Republican Sen. Tom Coburn of Oklahoma is a real-life Murray Blum.

Blum, played by Charles Grodin, is the president’s accountant in the comedy “Dave,” which I think of every time we have one of these spending dramas in Washington.

In my favorite scene in the movie, President Dave Kovic, played by Kevin Kline, asks Blum to the White House for a budget-cutting session. Kovic wants to find $650 million in the budget to rescue the first lady’s pet project, a homeless shelter. Blum breaks out some thick ledgers and a calculator, and they get to work. The homeless shelter is saved.

Yes, I realize the US government’s deficit can’t be erased by a couple of wonks pulling an all-nighter. But I confess to a weakness for the simple idea that the federal government shouldn’t waste money, and that calling attention to that waste is a valuable service.

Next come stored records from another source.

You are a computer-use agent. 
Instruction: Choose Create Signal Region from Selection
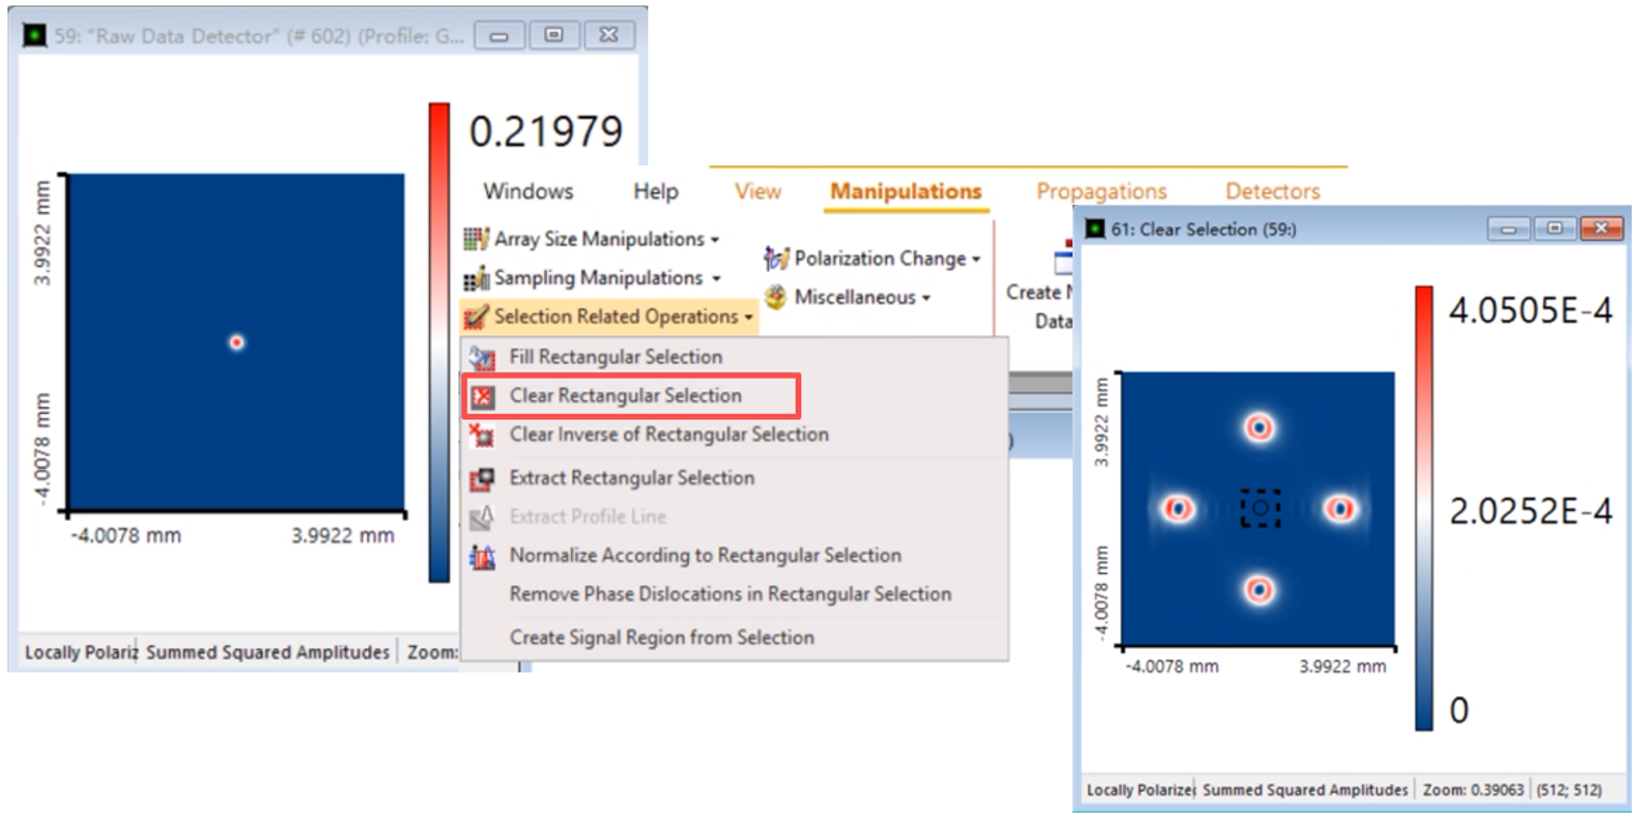[x=661, y=638]
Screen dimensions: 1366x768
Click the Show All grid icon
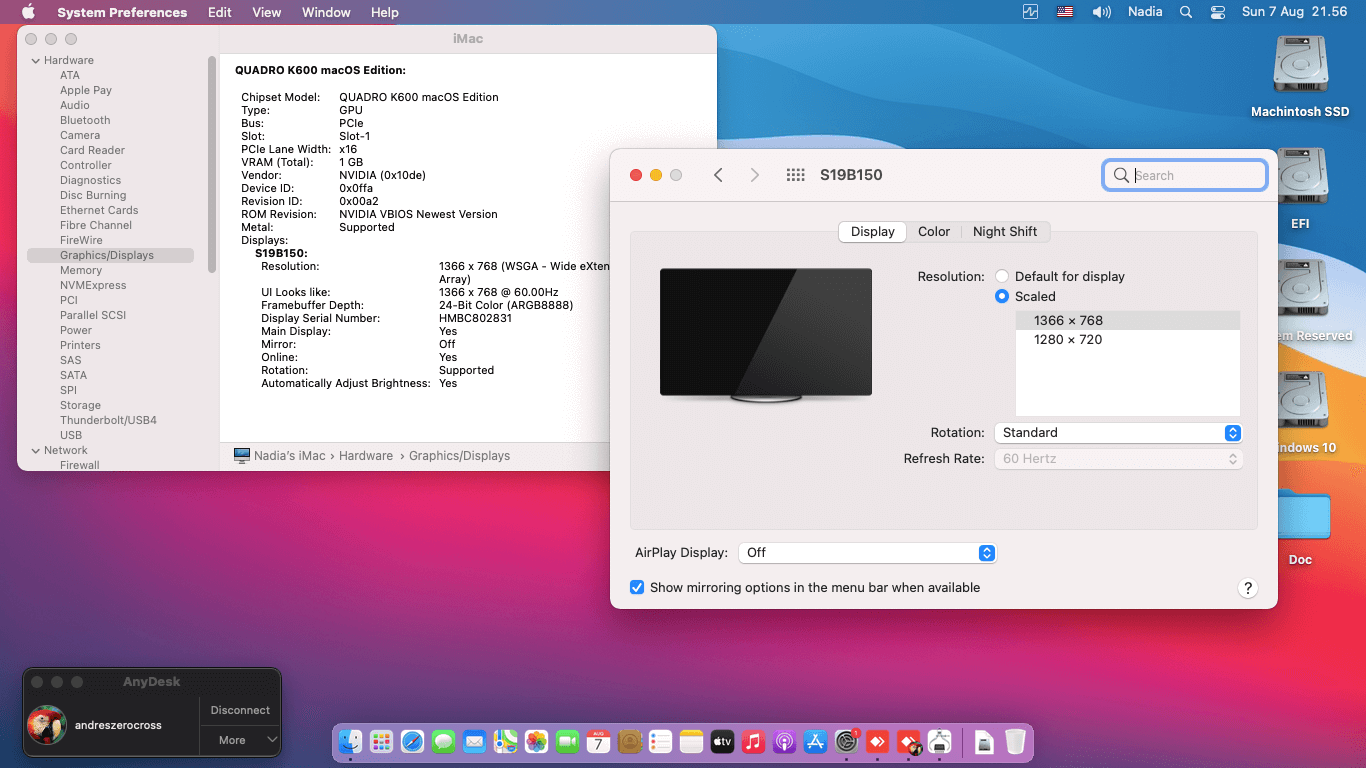coord(795,175)
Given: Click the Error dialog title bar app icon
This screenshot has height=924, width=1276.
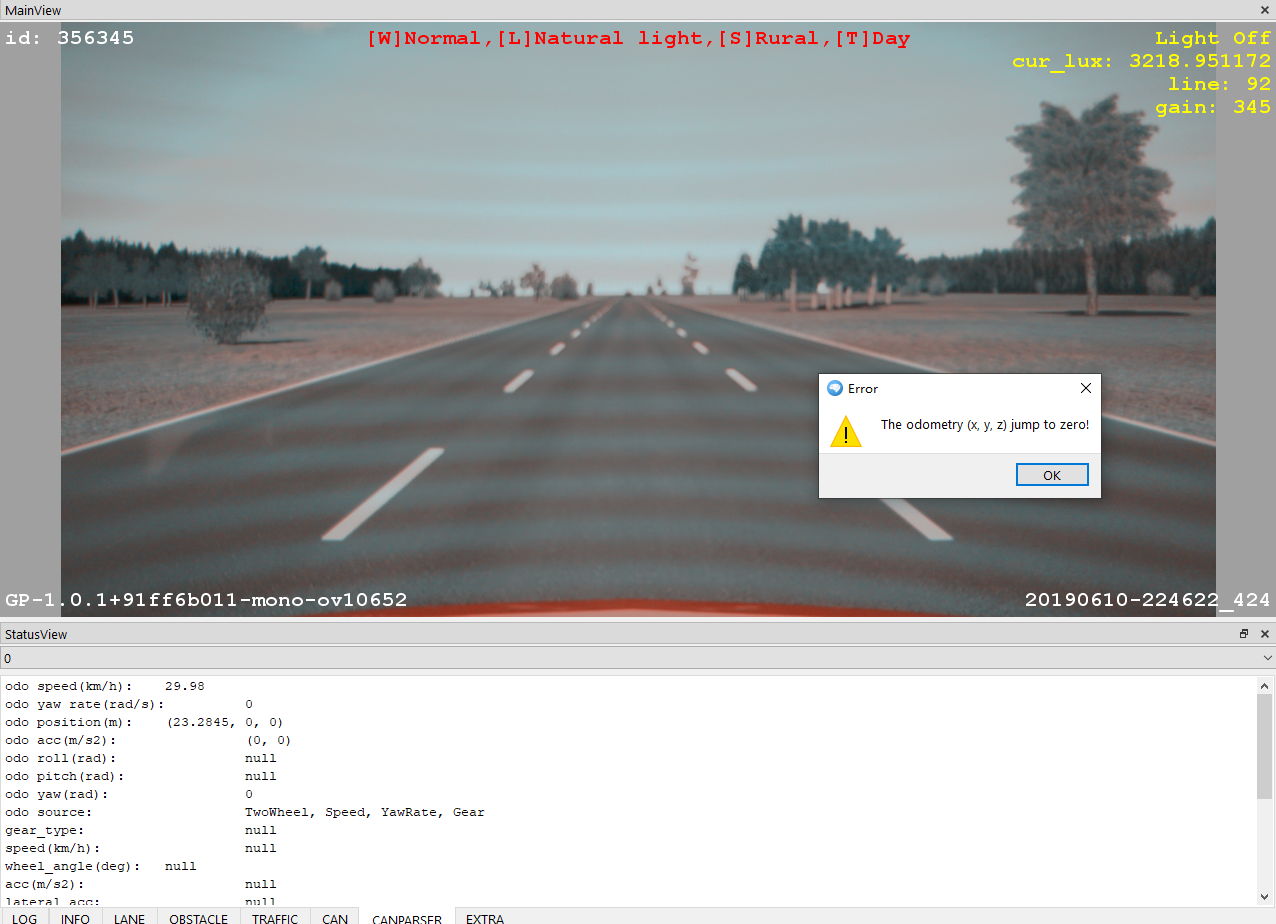Looking at the screenshot, I should (x=835, y=389).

In 2011 and again last year, the folks at the Government Accountability Office issued thick reports detailing the opportunities for the government to reduce waste and save money. Together, the reports run to more than 700 pages.

Coburn loves to cite these reports, and has his own tales to tell: of the thousands of federal housing administrators in Oklahoma, for example — including one for a town called Picher, which is a Superfund site and has been depopulated.

Add up all the programs like that and you end up with real money, Coburn says: about $364 billion. Even when his colleagues have the evidence in front of them that “one-third of what we do doesn’t accomplish what it’s supposed to,” he says, they don’t vote to “kill a program but to add another on top of it.”

Coburn also goes after spending at the Pentagon, which he calls the “Department of Everything.” There’s the $1.5 million for beef jerky development; or the 127 programs to encourage high-school students to learn science, technology, engineering and math; or the iPhone application that lets you know when it’s time for a coffee break. Cutting such programs could save almost $68 billion over 10 years.

The big money, of course, is in weapons programs. Coburn could save $18 billion over 10 years, he says, by cutting back and reorienting the Pentagon’s various jet-fighter contracts. The underlying problem with out-of-control defense spending is that everyone wants to add bells and whistles to any project and no one is willing to say no.

Coburn is. When he ran for Senate in 2004, he promised that he wouldn’t bring any pork home to Oklahoma. He won easily, and then won re-election in 2010 with more than 70 percent of the vote. He has a warm relationship with President Obama, with whom he regularly speaks. Whenever the Senate forms one of its bipartisan gangs, be it of six or eight, he’s in it.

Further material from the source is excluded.